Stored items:
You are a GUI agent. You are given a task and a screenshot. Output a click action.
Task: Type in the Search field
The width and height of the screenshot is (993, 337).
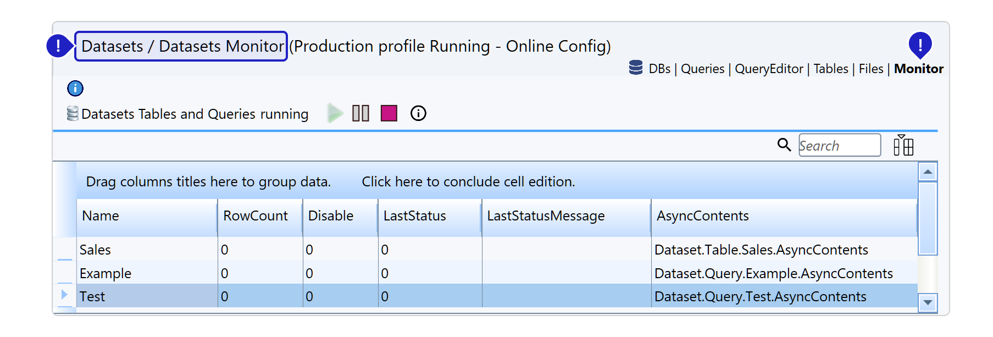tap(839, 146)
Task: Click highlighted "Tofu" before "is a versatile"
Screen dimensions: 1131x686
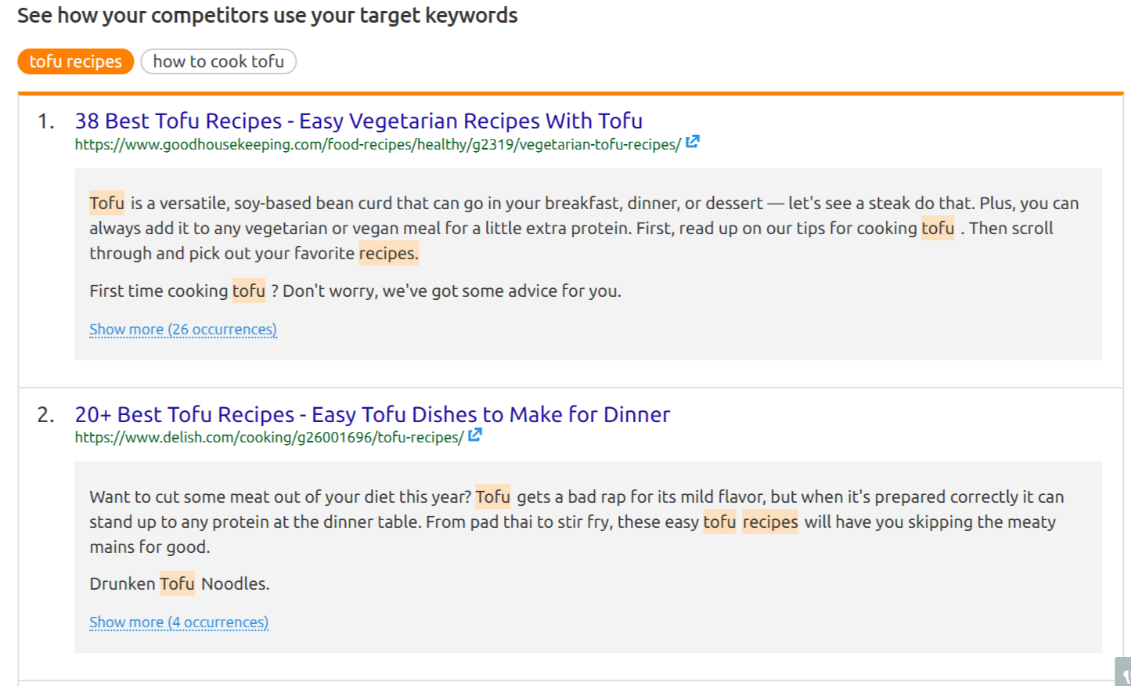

Your task: Output each line exactly as shown above; no pictures go in the copy.

Written solution:
You are a GUI agent. You are given a task and a screenshot. Output a click action.
Task: Type in the Search field
The width and height of the screenshot is (993, 337).
tap(839, 146)
Task: Click highlighted "Tofu" before "is a versatile"
Screen dimensions: 1131x686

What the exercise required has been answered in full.